Today the Bush administration, like the Roosevelt and Truman administrations, has no alternative but to resist terrorism and the states that support terrorism. The administration's job is made all the more difficult by the Democratic presidential candidates' cheap shots. The candidates who supported the Iraqi war resolution and now obfuscate their support and disparage our policy are shameless opportunists who will make our policy in Iraq all the more difficult and expensive. Of them I think Clark is the cheapest and most reckless. He is also a political greenhorn, as inexpert at explaining himself as he is impudent at lying.

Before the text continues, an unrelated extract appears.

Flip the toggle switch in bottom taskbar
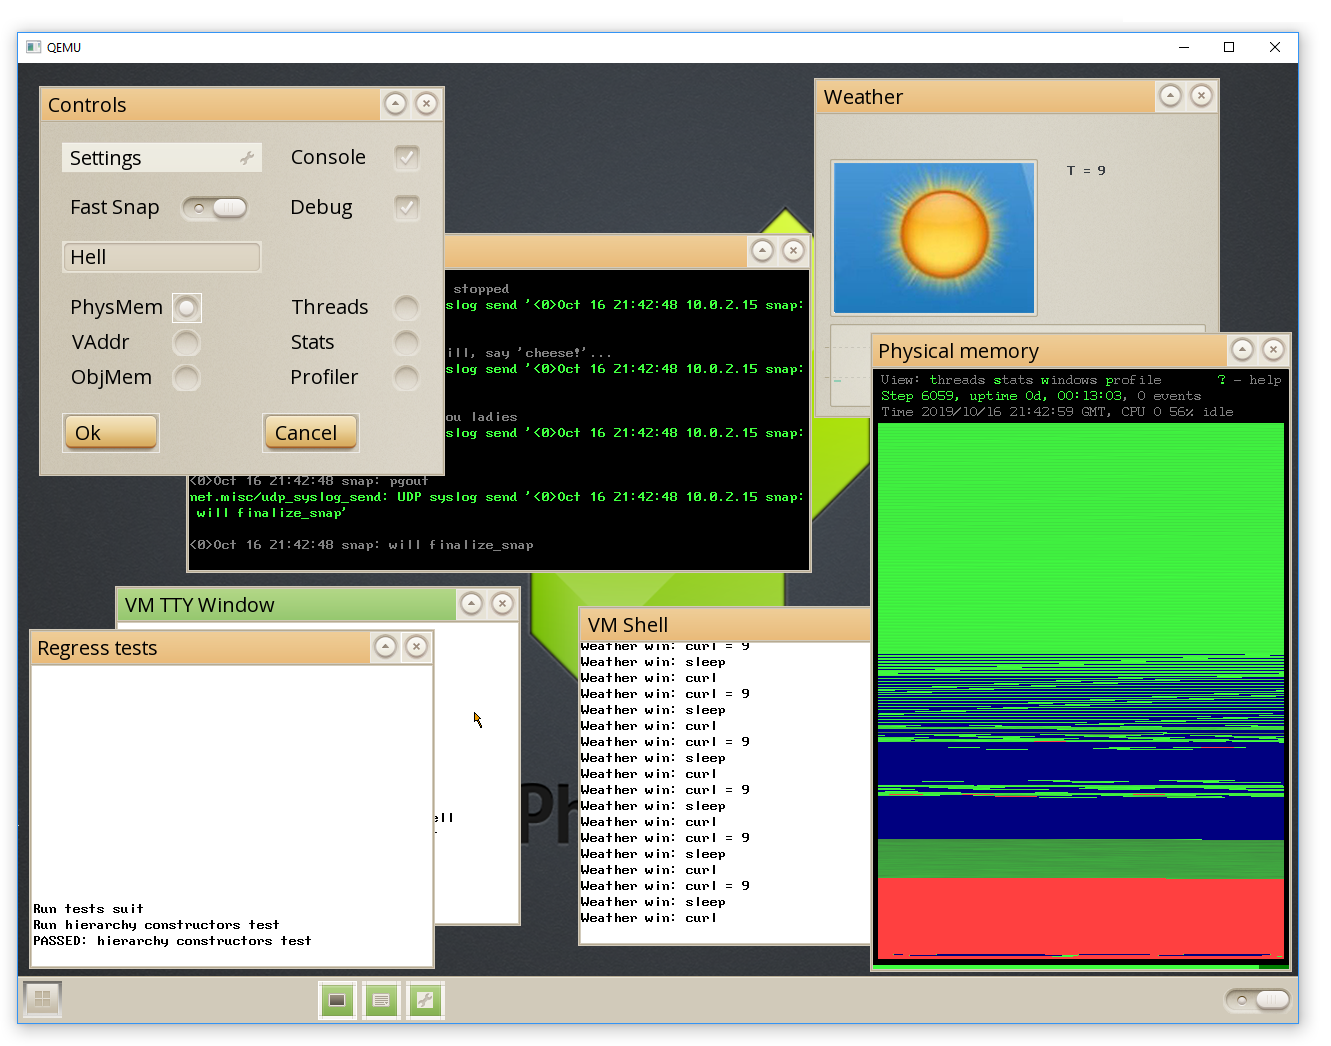The width and height of the screenshot is (1331, 1046). point(1259,1000)
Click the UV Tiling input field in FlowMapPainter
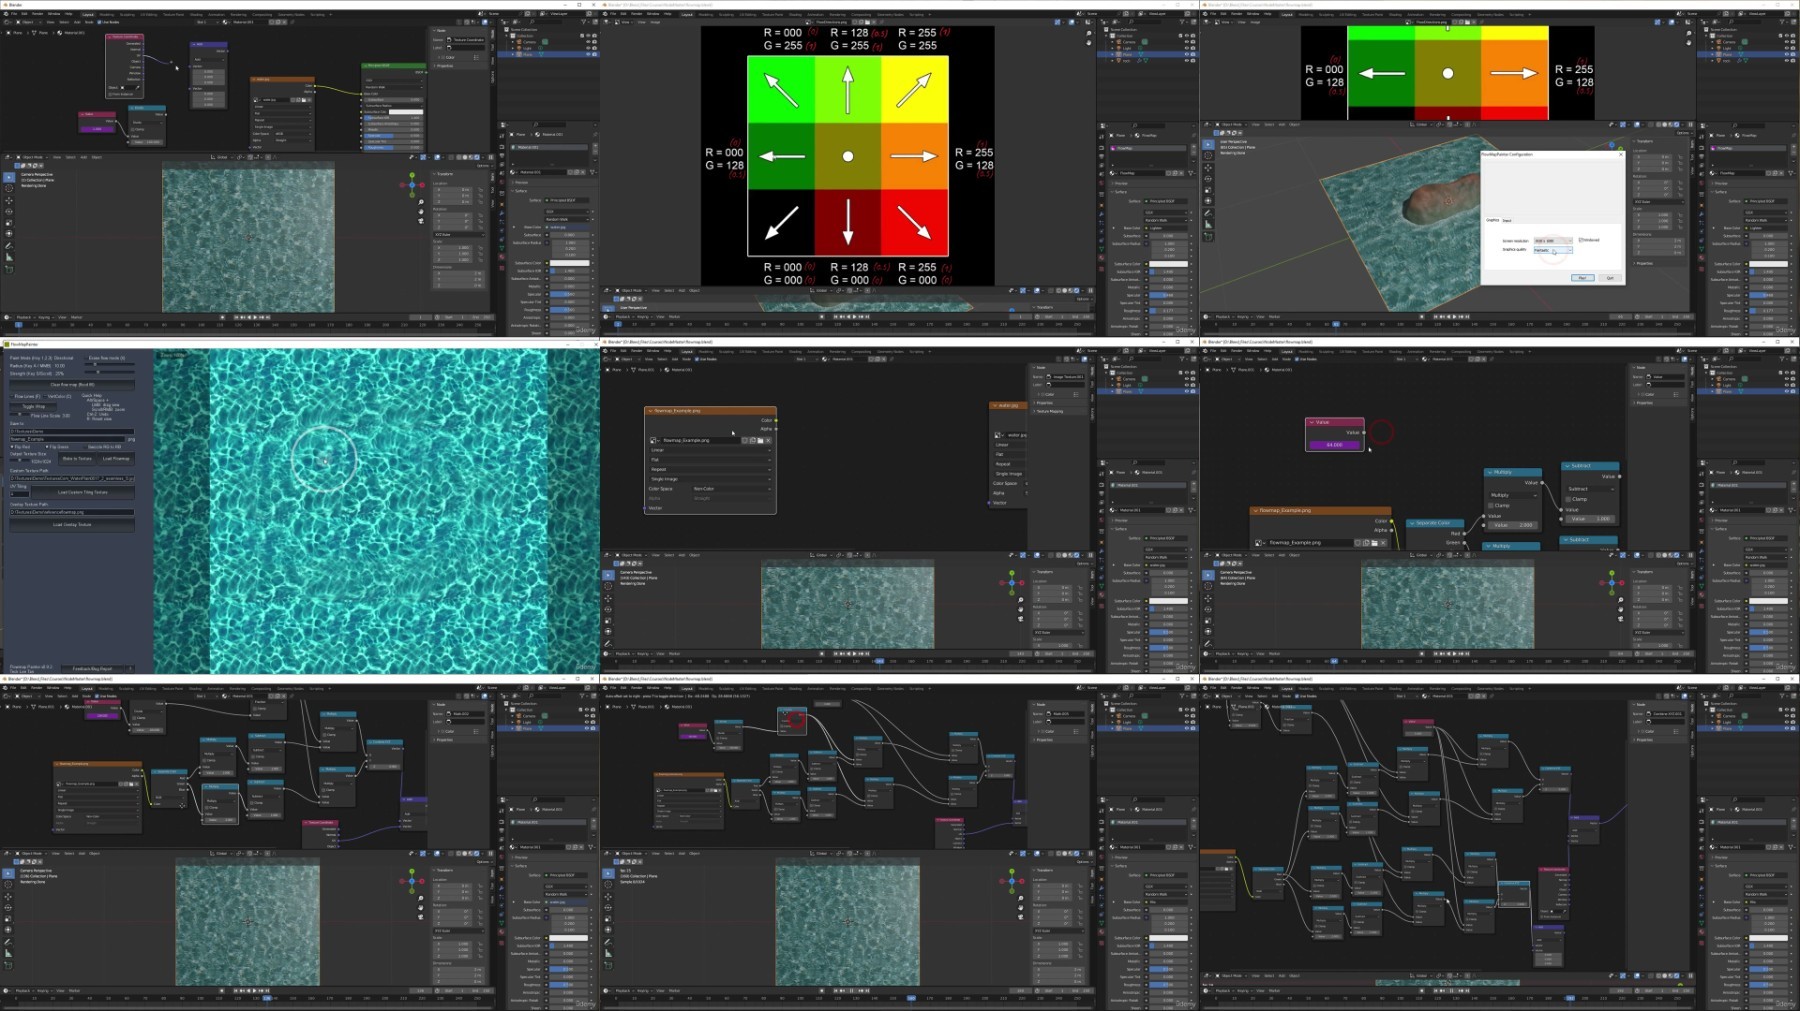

Early this week, he began publicly opposing the administration's $87 billion package for pacifying and rebuilding Iraq and Afghanistan. In no time, he was contradicting himself. Reporters overheard his saying of Iraq, "We broke the dishes, we're going to have to pay for them." When they asked him about the contradiction, The New York Times reported his saying, "Eventually we're going to have to do our part in the reconstruction."

That is a brazen deception, but a few days earlier he was even more brazen. At one of the Democrats' debates, Clark was asked about the assertion of his former superior, retired Joint Chiefs of Staff Chairman H. Hugh Shelton, that "the reason he (Clark) came out of Europe early had to do with integrity and character issues." Clark looked dramatically into the Gen. and solemnized that the word for that sort of claim was "McCarthyism." Shelton was not calling Clark a communist. He was calling him a man of dubious character. Clark's response proved Shelton accurate.

Opportunists such as Clark will only make our policy in Iraq more difficult, but most Americans understand there is no alternative. That is why the Democrats are ensuring their own defeat in 2004.